Les limites du modèle actuel
Selon les experts, la protection sociale française repose principalement sur le travail salarié, ce qui laisse de côté de nombreuses situations. Agathe Cage souligne que cette approche exclut les périodes de transition, comme les études, les reconversions professionnelles ou la retraite, où les individus peuvent être vulnérables. Jean Viard ajoute que les changements démographiques et économiques rendent ce modèle obsolète, car il ne répond plus aux besoins d'une société vieillissante et aux nouvelles formes de travail.
Propositions pour une réforme
Pour remédier à ces lacunes, Cage et Viard proposent plusieurs pistes de réforme :
- Étendre la couverture sociale à toutes les étapes de la vie, y compris l'enfance, l'éducation, et la vieillesse.
- Intégrer les périodes d'inactivité dans le calcul des droits, afin de garantir une protection continue.
- Adapter le système aux nouvelles réalités du travail, comme le travail indépendant ou les emplois précaires, qui sont souvent mal couverts.
Ils insistent sur l'importance de créer un filet de sécurité sociale plus inclusif, qui protège les individus contre les aléas de la vie, qu'ils soient liés à l'emploi ou non. Cette approche vise à renforcer la solidarité nationale et à réduire les inégalités sociales.

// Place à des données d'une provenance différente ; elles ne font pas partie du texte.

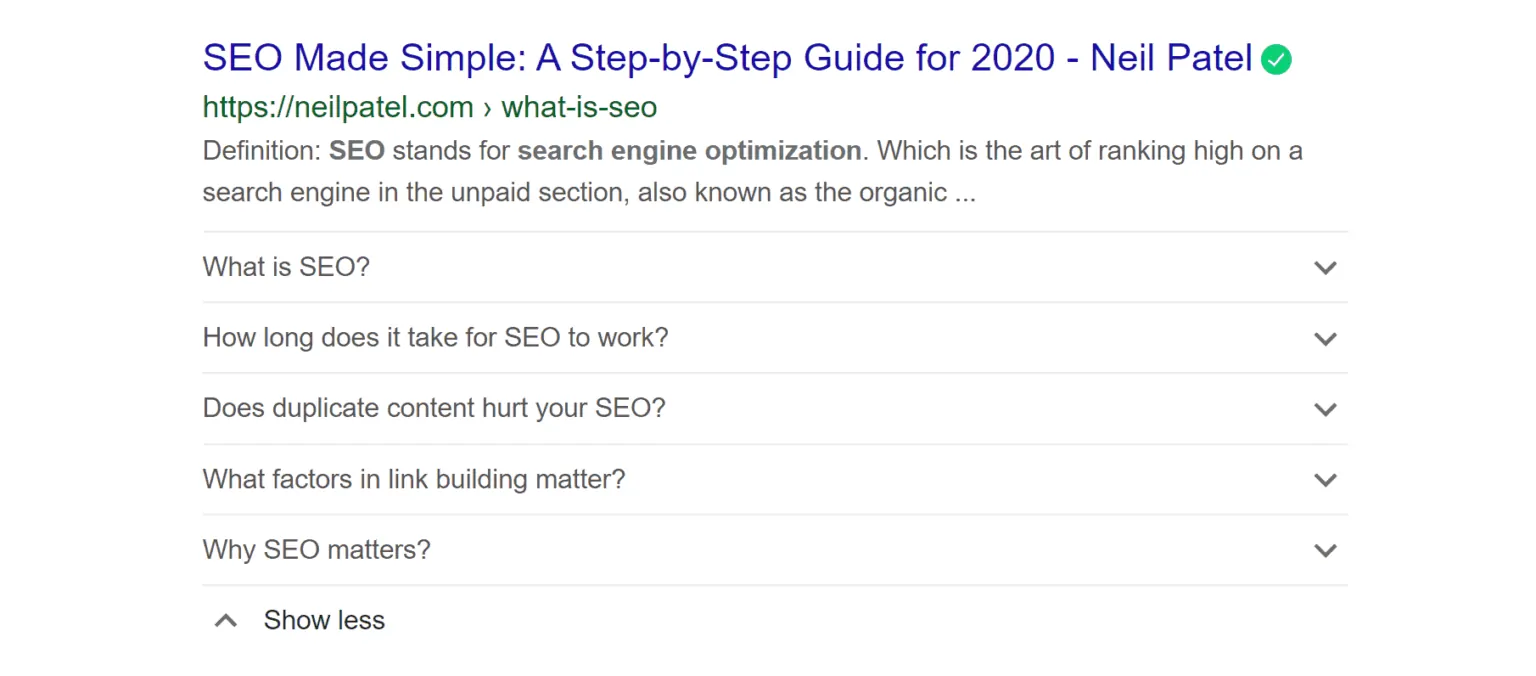Click the down arrow next to link building question
Screen dimensions: 1536x676
1325,480
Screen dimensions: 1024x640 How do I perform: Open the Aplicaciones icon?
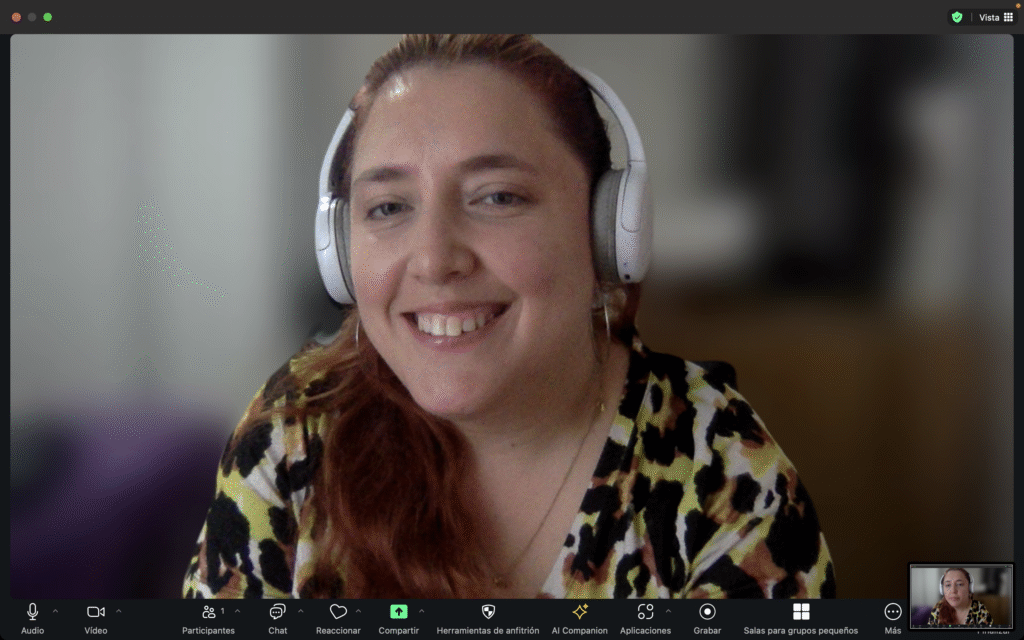click(x=645, y=611)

Implications pour l'avenir
La mise en œuvre de ces propositions nécessiterait une refonte profonde des politiques sociales et fiscales. Agathe Cage et Jean Viard appellent les décideurs politiques à engager un débat public sur ce sujet, en soulignant que protéger les individus tout au long de leur vie est essentiel pour bâtir une société plus juste et résiliente. Ils concluent que sans une telle réforme, le système actuel risque de devenir de plus en plus inadapté aux défis du XXIe siècle.